(Saved data entries)
_____
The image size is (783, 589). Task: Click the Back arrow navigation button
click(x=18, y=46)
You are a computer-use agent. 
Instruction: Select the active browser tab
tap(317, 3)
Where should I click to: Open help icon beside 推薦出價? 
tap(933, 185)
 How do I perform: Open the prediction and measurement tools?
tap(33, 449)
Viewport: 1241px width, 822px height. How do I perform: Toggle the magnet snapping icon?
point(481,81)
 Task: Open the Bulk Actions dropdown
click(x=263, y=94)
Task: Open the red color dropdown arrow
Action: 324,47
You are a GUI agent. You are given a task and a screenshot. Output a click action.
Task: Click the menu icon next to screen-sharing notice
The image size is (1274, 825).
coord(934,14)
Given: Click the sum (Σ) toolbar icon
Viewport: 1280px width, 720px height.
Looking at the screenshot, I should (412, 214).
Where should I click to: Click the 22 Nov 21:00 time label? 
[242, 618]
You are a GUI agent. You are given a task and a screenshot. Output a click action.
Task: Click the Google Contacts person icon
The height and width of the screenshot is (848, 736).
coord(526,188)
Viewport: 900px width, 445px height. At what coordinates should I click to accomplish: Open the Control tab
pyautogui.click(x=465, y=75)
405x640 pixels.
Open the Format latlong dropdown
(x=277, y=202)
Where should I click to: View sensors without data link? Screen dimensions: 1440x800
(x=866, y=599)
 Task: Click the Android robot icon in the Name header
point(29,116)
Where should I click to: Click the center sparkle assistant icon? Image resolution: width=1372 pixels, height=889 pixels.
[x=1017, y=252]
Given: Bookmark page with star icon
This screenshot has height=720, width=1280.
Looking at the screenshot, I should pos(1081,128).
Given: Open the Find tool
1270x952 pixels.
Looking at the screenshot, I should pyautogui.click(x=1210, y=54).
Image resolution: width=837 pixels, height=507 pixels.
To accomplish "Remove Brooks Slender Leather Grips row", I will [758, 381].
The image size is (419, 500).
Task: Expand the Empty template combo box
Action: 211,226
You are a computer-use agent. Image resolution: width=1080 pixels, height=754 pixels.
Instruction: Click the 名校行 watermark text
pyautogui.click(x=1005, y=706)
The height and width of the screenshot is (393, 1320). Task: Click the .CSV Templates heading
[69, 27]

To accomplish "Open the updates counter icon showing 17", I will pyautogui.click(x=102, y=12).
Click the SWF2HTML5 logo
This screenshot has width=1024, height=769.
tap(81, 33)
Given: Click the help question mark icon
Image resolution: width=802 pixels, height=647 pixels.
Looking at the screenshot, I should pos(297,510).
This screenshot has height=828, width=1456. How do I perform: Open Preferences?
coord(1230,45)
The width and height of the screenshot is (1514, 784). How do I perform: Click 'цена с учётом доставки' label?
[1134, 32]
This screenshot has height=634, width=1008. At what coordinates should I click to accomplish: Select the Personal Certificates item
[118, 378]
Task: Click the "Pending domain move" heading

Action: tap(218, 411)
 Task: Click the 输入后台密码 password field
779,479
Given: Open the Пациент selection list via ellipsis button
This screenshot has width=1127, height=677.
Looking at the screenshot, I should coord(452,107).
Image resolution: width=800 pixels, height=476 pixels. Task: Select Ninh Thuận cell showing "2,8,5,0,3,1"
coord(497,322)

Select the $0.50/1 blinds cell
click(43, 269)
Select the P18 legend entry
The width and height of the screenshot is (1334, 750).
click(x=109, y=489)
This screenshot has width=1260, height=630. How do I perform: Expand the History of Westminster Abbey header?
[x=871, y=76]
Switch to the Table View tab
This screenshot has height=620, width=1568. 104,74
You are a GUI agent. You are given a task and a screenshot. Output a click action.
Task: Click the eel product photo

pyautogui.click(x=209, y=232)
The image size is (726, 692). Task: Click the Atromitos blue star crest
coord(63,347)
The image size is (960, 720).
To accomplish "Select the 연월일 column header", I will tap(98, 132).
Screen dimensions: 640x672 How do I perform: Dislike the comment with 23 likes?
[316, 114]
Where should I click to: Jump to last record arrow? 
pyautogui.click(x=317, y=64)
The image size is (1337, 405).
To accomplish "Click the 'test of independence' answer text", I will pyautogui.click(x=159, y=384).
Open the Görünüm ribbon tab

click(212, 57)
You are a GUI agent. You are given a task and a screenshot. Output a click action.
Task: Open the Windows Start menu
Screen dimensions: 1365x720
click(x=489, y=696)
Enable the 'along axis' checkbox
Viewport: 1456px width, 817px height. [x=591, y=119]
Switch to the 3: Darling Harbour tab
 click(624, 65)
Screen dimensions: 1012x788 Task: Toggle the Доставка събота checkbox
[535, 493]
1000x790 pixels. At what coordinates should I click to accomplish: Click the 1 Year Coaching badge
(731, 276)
_____
Search term "computer": return each line of the data that contains it.

# SOLUTION TO THE PROBLEM
You are a computer-use agent. 
You are a computer-use agent. Image resolution: width=1080 pixels, height=754 pixels.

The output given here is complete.